**GIVEN DATA:**
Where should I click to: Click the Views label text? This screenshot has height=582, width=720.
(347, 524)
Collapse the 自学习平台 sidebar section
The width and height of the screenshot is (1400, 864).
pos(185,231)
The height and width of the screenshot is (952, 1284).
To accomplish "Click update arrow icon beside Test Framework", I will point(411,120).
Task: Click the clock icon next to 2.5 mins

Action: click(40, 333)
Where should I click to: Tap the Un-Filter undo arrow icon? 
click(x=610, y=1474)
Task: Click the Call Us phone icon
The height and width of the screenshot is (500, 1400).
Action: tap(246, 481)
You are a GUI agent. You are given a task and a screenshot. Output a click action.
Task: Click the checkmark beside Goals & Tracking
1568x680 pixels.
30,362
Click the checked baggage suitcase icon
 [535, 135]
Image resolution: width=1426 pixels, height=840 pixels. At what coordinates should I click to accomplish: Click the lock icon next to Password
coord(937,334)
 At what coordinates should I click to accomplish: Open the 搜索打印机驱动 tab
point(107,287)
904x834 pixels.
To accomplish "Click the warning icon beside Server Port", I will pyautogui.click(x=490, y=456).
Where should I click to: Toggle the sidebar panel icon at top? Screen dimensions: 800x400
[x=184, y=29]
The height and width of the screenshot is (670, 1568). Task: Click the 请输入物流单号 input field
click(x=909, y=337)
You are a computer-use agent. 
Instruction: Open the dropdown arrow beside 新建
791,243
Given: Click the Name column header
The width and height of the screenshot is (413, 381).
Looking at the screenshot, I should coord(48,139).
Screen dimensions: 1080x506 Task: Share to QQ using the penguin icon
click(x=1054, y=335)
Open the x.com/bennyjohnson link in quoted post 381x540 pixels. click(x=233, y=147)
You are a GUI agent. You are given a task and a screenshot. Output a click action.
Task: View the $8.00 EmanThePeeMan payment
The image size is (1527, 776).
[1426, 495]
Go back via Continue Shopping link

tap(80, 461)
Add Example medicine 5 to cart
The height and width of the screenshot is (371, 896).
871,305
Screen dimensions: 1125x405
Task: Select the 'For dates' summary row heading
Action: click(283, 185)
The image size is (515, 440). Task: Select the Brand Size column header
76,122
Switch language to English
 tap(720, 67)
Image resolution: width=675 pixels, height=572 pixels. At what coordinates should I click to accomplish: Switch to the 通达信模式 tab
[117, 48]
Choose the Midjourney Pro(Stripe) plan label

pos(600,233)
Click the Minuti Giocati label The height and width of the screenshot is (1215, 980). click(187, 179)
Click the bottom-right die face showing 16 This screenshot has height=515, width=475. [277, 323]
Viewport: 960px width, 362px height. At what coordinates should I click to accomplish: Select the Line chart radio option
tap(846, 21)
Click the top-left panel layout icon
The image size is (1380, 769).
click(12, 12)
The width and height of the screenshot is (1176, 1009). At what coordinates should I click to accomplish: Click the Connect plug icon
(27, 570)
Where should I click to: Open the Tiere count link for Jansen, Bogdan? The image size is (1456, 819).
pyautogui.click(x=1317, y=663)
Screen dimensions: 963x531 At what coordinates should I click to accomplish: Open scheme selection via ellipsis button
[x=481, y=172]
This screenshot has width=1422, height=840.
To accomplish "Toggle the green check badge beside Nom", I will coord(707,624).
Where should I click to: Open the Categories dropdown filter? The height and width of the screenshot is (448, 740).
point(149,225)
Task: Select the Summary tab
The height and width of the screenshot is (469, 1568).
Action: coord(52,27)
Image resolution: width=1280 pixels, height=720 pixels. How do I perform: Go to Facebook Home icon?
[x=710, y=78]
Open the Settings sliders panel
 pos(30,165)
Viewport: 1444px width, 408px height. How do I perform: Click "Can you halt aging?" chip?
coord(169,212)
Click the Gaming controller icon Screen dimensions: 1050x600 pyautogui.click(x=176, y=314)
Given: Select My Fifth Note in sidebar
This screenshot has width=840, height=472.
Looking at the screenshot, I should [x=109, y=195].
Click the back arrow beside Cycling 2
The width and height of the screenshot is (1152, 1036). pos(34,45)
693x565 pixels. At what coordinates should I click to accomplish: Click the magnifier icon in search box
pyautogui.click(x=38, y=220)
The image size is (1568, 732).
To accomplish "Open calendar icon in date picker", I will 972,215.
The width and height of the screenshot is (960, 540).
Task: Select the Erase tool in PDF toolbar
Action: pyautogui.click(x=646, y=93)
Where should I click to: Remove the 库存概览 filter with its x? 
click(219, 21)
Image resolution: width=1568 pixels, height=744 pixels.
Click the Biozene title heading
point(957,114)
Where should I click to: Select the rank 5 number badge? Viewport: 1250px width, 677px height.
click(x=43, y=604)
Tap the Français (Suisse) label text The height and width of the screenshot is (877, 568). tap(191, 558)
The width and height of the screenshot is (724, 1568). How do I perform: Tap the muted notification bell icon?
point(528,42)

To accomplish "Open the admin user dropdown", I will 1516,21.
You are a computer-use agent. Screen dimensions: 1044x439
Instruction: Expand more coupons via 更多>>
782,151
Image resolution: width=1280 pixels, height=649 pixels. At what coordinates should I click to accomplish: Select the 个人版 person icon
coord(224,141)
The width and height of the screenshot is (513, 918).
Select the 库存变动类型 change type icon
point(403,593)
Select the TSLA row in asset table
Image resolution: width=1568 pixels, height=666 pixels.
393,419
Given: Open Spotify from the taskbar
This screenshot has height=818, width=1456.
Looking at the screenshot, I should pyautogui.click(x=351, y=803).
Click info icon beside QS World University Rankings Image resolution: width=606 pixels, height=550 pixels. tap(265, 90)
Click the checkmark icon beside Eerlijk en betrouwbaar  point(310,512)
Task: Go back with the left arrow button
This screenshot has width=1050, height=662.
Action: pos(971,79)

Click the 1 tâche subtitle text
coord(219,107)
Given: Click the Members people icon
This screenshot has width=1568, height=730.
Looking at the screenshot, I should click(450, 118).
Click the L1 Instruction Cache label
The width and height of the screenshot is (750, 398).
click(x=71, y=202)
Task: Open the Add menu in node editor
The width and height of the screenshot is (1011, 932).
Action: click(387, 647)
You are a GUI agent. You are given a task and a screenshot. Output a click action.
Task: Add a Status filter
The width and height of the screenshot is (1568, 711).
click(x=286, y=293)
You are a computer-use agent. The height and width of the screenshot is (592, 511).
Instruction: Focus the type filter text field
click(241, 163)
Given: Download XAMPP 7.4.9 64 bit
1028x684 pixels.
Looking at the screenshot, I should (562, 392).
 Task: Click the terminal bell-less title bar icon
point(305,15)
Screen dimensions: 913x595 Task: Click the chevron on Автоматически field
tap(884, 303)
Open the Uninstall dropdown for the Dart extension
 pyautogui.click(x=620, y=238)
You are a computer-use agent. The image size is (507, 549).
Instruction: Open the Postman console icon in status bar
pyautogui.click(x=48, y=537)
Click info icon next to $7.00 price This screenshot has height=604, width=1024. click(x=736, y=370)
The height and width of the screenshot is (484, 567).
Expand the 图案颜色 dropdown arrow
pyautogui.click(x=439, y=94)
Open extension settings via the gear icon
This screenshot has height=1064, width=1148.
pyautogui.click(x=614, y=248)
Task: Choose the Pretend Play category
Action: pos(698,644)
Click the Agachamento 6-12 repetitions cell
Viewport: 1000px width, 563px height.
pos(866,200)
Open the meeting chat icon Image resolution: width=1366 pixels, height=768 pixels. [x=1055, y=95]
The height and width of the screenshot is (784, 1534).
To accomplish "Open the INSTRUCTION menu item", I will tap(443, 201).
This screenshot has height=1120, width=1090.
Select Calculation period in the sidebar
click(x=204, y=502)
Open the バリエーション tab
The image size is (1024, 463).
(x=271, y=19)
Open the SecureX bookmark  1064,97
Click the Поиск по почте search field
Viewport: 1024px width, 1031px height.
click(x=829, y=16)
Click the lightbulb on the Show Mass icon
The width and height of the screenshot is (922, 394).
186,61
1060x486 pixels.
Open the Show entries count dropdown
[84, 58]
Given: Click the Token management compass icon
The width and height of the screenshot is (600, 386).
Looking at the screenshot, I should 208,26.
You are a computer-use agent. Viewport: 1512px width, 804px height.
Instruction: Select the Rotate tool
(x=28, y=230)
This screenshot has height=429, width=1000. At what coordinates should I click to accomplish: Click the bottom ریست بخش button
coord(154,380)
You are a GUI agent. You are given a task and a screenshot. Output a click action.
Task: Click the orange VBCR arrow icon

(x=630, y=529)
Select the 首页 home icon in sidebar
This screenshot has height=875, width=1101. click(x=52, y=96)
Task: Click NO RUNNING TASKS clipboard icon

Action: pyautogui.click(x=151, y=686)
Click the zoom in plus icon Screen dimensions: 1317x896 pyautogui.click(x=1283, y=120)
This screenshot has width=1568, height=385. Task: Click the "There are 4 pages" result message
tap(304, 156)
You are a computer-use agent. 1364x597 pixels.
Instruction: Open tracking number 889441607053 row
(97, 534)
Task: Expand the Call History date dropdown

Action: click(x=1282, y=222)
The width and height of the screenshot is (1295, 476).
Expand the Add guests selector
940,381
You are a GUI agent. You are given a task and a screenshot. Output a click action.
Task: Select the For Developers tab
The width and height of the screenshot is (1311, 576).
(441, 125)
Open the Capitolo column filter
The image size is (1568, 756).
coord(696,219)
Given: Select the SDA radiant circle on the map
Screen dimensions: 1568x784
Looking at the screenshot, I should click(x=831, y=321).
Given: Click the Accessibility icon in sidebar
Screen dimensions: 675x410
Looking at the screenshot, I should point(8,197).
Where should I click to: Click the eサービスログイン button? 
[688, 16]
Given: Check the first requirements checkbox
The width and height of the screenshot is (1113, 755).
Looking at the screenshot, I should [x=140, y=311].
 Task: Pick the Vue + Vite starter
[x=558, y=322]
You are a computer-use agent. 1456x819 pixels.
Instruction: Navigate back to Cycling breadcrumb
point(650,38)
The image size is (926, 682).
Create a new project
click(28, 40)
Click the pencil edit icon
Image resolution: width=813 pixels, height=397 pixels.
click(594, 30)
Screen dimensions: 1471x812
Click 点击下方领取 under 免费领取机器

**WORK INSTRUCTIONS:** Please transcribe exactly the lines above from the line that has "This screenshot has height=1120, width=1090." up to and including the line that has "Given: Click the Token"; no other line belongs in the answer.

**EXERCISE ANSWER:**
This screenshot has height=1120, width=1090.
Select Calculation period in the sidebar
click(x=204, y=502)
Open the バリエーション tab
The image size is (1024, 463).
(x=271, y=19)
Open the SecureX bookmark  1064,97
Click the Поиск по почте search field
Viewport: 1024px width, 1031px height.
click(x=829, y=16)
Click the lightbulb on the Show Mass icon
The width and height of the screenshot is (922, 394).
186,61
1060x486 pixels.
Open the Show entries count dropdown
[84, 58]
Given: Click the Token management compass icon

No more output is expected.